Rewrite these lines as a numbered list, leaving out any blank lines.
____________________
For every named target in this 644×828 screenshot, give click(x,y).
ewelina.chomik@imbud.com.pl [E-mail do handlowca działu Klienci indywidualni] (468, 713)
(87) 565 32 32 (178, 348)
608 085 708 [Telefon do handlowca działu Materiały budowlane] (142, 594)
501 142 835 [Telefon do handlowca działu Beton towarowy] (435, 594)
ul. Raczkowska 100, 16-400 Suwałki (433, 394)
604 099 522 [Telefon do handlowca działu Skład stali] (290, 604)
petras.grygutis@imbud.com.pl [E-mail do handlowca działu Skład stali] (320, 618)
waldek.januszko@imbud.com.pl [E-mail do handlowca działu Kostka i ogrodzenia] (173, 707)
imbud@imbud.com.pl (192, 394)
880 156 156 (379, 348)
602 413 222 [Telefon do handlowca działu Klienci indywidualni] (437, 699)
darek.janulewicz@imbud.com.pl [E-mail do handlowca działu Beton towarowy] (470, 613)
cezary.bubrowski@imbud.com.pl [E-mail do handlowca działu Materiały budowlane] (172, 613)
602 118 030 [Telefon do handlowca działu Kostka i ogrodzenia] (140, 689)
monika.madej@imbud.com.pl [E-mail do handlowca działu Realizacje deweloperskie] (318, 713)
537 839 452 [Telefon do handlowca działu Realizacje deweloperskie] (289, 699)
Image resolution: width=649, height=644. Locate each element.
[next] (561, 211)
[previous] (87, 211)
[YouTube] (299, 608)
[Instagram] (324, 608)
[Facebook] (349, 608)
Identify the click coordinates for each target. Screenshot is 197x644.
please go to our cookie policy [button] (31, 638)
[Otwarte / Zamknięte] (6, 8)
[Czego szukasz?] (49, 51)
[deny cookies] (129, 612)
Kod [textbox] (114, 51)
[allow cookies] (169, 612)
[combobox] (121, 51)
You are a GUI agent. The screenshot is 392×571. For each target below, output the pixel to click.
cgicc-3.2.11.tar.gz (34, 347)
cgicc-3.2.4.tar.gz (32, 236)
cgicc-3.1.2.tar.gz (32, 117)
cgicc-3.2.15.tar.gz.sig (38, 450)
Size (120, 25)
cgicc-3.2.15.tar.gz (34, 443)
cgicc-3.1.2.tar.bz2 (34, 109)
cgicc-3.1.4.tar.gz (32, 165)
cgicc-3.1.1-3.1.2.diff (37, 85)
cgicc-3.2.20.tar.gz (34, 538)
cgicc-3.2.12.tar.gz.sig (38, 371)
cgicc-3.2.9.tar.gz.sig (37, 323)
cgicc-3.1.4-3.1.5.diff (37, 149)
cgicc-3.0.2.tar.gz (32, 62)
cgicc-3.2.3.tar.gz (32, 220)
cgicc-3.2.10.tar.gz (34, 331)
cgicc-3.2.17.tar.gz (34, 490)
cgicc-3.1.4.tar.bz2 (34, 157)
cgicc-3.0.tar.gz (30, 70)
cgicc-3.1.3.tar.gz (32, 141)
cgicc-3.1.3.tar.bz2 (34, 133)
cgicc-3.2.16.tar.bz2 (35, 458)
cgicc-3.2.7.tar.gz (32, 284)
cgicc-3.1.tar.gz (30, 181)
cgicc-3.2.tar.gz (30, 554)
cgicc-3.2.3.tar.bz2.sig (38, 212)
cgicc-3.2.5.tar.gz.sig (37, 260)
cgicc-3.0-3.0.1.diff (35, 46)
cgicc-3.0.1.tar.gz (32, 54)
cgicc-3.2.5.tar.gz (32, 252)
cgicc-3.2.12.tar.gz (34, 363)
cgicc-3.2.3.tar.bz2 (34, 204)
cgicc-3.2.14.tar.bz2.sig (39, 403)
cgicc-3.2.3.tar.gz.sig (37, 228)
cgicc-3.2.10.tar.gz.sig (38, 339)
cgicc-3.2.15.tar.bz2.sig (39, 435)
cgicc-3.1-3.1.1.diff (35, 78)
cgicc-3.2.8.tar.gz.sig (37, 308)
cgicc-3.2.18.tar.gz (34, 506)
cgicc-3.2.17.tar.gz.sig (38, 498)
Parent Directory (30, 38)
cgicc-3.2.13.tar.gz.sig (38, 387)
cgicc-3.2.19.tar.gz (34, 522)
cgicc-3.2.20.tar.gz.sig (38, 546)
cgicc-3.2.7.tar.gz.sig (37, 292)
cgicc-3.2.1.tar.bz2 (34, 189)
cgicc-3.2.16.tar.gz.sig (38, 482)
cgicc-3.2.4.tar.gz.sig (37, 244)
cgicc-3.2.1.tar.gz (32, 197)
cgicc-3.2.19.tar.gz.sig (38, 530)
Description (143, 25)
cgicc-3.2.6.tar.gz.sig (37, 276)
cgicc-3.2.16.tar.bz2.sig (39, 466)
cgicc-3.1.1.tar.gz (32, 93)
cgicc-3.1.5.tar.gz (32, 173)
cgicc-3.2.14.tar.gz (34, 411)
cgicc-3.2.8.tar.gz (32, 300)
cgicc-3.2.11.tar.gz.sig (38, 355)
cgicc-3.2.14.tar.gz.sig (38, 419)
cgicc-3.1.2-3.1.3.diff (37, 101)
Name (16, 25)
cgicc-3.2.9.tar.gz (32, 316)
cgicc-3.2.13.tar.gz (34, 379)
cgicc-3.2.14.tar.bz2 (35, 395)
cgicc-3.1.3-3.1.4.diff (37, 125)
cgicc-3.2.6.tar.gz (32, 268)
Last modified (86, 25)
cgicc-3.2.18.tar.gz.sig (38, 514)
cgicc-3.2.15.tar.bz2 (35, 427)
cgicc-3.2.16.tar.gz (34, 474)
____________________
◆ Worked solution
1. For every named target in this 644×828 screenshot, give click(x,y).
2. ewelina.chomik@imbud.com.pl [E-mail do handlowca działu Klienci indywidualni] (468, 713)
3. (87) 565 32 32 (178, 348)
4. 608 085 708 [Telefon do handlowca działu Materiały budowlane] (142, 594)
5. 501 142 835 [Telefon do handlowca działu Beton towarowy] (435, 594)
6. ul. Raczkowska 100, 16-400 Suwałki (433, 394)
7. 604 099 522 [Telefon do handlowca działu Skład stali] (290, 604)
8. petras.grygutis@imbud.com.pl [E-mail do handlowca działu Skład stali] (320, 618)
9. waldek.januszko@imbud.com.pl [E-mail do handlowca działu Kostka i ogrodzenia] (173, 707)
10. imbud@imbud.com.pl (192, 394)
11. 880 156 156 (379, 348)
12. 602 413 222 [Telefon do handlowca działu Klienci indywidualni] (437, 699)
13. darek.janulewicz@imbud.com.pl [E-mail do handlowca działu Beton towarowy] (470, 613)
14. cezary.bubrowski@imbud.com.pl [E-mail do handlowca działu Materiały budowlane] (172, 613)
15. 602 118 030 [Telefon do handlowca działu Kostka i ogrodzenia] (140, 689)
16. monika.madej@imbud.com.pl [E-mail do handlowca działu Realizacje deweloperskie] (318, 713)
17. 537 839 452 [Telefon do handlowca działu Realizacje deweloperskie] (289, 699)
18. Image resolution: width=649, height=644. Locate each element.
19. [next] (561, 211)
20. [previous] (87, 211)
21. [YouTube] (299, 608)
22. [Instagram] (324, 608)
23. [Facebook] (349, 608)
24. Identify the click coordinates for each target. Screenshot is 197x644.
25. please go to our cookie policy [button] (31, 638)
26. [Otwarte / Zamknięte] (6, 8)
27. [Czego szukasz?] (49, 51)
28. [deny cookies] (129, 612)
29. Kod [textbox] (114, 51)
30. [allow cookies] (169, 612)
31. [combobox] (121, 51)
32. You are a GUI agent. The screenshot is 392×571. For each target below, output the pixel to click.
33. cgicc-3.2.11.tar.gz (34, 347)
34. cgicc-3.2.4.tar.gz (32, 236)
35. cgicc-3.1.2.tar.gz (32, 117)
36. cgicc-3.2.15.tar.gz.sig (38, 450)
37. Size (120, 25)
38. cgicc-3.2.15.tar.gz (34, 443)
39. cgicc-3.1.2.tar.bz2 (34, 109)
40. cgicc-3.1.4.tar.gz (32, 165)
41. cgicc-3.1.1-3.1.2.diff (37, 85)
42. cgicc-3.2.20.tar.gz (34, 538)
43. cgicc-3.2.12.tar.gz.sig (38, 371)
44. cgicc-3.2.9.tar.gz.sig (37, 323)
45. cgicc-3.1.4-3.1.5.diff (37, 149)
46. cgicc-3.0.2.tar.gz (32, 62)
47. cgicc-3.2.3.tar.gz (32, 220)
48. cgicc-3.2.10.tar.gz (34, 331)
49. cgicc-3.2.17.tar.gz (34, 490)
50. cgicc-3.1.4.tar.bz2 (34, 157)
51. cgicc-3.0.tar.gz (30, 70)
52. cgicc-3.1.3.tar.gz (32, 141)
53. cgicc-3.1.3.tar.bz2 (34, 133)
54. cgicc-3.2.16.tar.bz2 (35, 458)
55. cgicc-3.2.7.tar.gz (32, 284)
56. cgicc-3.1.tar.gz (30, 181)
57. cgicc-3.2.tar.gz (30, 554)
58. cgicc-3.2.3.tar.bz2.sig (38, 212)
59. cgicc-3.2.5.tar.gz.sig (37, 260)
60. cgicc-3.0-3.0.1.diff (35, 46)
61. cgicc-3.0.1.tar.gz (32, 54)
62. cgicc-3.2.5.tar.gz (32, 252)
63. cgicc-3.2.12.tar.gz (34, 363)
64. cgicc-3.2.3.tar.bz2 (34, 204)
65. cgicc-3.2.14.tar.bz2.sig (39, 403)
66. cgicc-3.2.3.tar.gz.sig (37, 228)
67. cgicc-3.2.10.tar.gz.sig (38, 339)
68. cgicc-3.2.15.tar.bz2.sig (39, 435)
69. cgicc-3.1-3.1.1.diff (35, 78)
70. cgicc-3.2.8.tar.gz.sig (37, 308)
71. cgicc-3.2.18.tar.gz (34, 506)
72. cgicc-3.2.17.tar.gz.sig (38, 498)
73. Parent Directory (30, 38)
74. cgicc-3.2.13.tar.gz.sig (38, 387)
75. cgicc-3.2.19.tar.gz (34, 522)
76. cgicc-3.2.20.tar.gz.sig (38, 546)
77. cgicc-3.2.7.tar.gz.sig (37, 292)
78. cgicc-3.2.1.tar.bz2 (34, 189)
79. cgicc-3.2.16.tar.gz.sig (38, 482)
80. cgicc-3.2.4.tar.gz.sig (37, 244)
81. cgicc-3.2.1.tar.gz (32, 197)
82. cgicc-3.2.19.tar.gz.sig (38, 530)
83. Description (143, 25)
84. cgicc-3.2.6.tar.gz.sig (37, 276)
85. cgicc-3.2.16.tar.bz2.sig (39, 466)
86. cgicc-3.1.1.tar.gz (32, 93)
87. cgicc-3.1.5.tar.gz (32, 173)
88. cgicc-3.2.14.tar.gz (34, 411)
89. cgicc-3.2.8.tar.gz (32, 300)
90. cgicc-3.2.11.tar.gz.sig (38, 355)
91. cgicc-3.2.14.tar.gz.sig (38, 419)
92. cgicc-3.1.2-3.1.3.diff (37, 101)
93. Name (16, 25)
94. cgicc-3.2.9.tar.gz (32, 316)
95. cgicc-3.2.13.tar.gz (34, 379)
96. cgicc-3.2.14.tar.bz2 (35, 395)
97. cgicc-3.1.3-3.1.4.diff (37, 125)
98. cgicc-3.2.6.tar.gz (32, 268)
99. Last modified (86, 25)
100. cgicc-3.2.18.tar.gz.sig (38, 514)
101. cgicc-3.2.15.tar.bz2 (35, 427)
102. cgicc-3.2.16.tar.gz (34, 474)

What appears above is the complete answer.